When building my custom datastore what if I want to use different provider(s) and/or model(s) for my embeddings? You can use a different provider/model when building your searchable datastore like we do in the example below — just make sure that if you want to keep the initial provider/model based datastore, you give this new build’s collection a new name or else it will override the initial build.

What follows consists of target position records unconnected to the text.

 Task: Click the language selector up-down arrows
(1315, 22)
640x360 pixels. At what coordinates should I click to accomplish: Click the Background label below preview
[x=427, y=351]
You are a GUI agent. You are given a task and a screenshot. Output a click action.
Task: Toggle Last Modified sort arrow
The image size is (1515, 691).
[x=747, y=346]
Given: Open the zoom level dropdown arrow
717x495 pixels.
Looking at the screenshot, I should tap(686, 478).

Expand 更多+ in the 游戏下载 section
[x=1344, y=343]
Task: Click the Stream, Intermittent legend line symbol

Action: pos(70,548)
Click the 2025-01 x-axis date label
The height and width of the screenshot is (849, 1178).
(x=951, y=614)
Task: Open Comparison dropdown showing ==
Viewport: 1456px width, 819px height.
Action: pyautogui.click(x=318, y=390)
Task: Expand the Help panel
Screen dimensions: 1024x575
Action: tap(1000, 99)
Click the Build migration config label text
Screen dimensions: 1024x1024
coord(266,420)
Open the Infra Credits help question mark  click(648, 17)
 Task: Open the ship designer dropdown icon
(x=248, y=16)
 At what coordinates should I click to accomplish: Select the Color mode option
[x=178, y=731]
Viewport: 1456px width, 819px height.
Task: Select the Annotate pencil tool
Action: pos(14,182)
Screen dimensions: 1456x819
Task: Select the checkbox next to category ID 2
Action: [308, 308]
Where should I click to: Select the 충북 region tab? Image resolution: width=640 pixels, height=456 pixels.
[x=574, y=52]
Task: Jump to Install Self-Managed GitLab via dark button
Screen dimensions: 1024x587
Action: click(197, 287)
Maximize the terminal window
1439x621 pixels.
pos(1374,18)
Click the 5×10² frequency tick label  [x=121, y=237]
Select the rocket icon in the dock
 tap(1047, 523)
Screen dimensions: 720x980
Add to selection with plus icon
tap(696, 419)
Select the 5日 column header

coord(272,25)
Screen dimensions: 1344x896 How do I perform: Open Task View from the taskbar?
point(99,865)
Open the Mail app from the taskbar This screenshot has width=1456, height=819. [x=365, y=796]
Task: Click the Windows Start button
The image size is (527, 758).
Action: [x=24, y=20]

tu-datastore build --collection cardiology_tutorial --docs-json cardiology_data.json --provider openai --model text-embedding-3-small

Can I have JSON files in a folder I use with ‘quickbuild’? quickbuild does not read JSON files in a folder; use build –docs-json for JSON ingestion.

—

Glossary¶

Collection — your named library of texts (e.g., cardiology_tutorial).
doc_key — unique ID per document
text — the searchable content.
metadata — optional tags or annotations.
FAISS — vector index used for “search by meaning”. You don’t need to configure its dimensions—detected automatically.
tu-datastore — CLI for building, searching, and syncing collections.

—

Deeper Reference¶

CLI orchestration – src/tooluniverse/database_setup/cli.py
Content store / keyword search – src/tooluniverse/database_setup/sqlite_store.py
Vector index (FAISS) – src/tooluniverse/database_setup/vector_store.py
Embedding providers – src/tooluniverse/database_setup/embedder.py
Hybrid retrieval – src/tooluniverse/database_setup/search.py
Build/search pipeline – src/tooluniverse/database_setup/pipeline.py
HF upload/download helpers – src/tooluniverse/database_setup/hf/sync_hf.py
Programmatic build/sync tools – src/tooluniverse/database_setup/embedding_database.py / embedding_sync.py (Check these files for support on using build, sync-hf as first-class ToolUniverse tools, so you can call them programmatically in CI, notebooks, or an agent if you prefer.)
Agent search tool – src/tooluniverse/database_setup/generic_embedding_search_tool.py
Example tool JSON – docs/examples/make_your_agent_searchable_example/make_your_agent_searchable_example_JSON.json

Developer note: database_setup tests

ToolUniverse includes 8 tests under tests/test_database_setup/: * 2 core tests (SQLite + FAISS) always run automatically and require no API keys. * The other 6 tests exercise real embedding pipelines (OpenAI, Azure, HF, or local). These are skipped by default unless you export:

export EMBED_PROVIDER=azure|openai|huggingface|local
export EMBED_MODEL=your-model-or-deployment

You can run all embedding-enabled tests with:

pytest -m api

These optional tests pass for all supported providers once credentials are set.

—

With these steps, your data becomes searchable, agent-ready, and shareable — powering everything from local testing to public, reproducible ToolUniverse tools.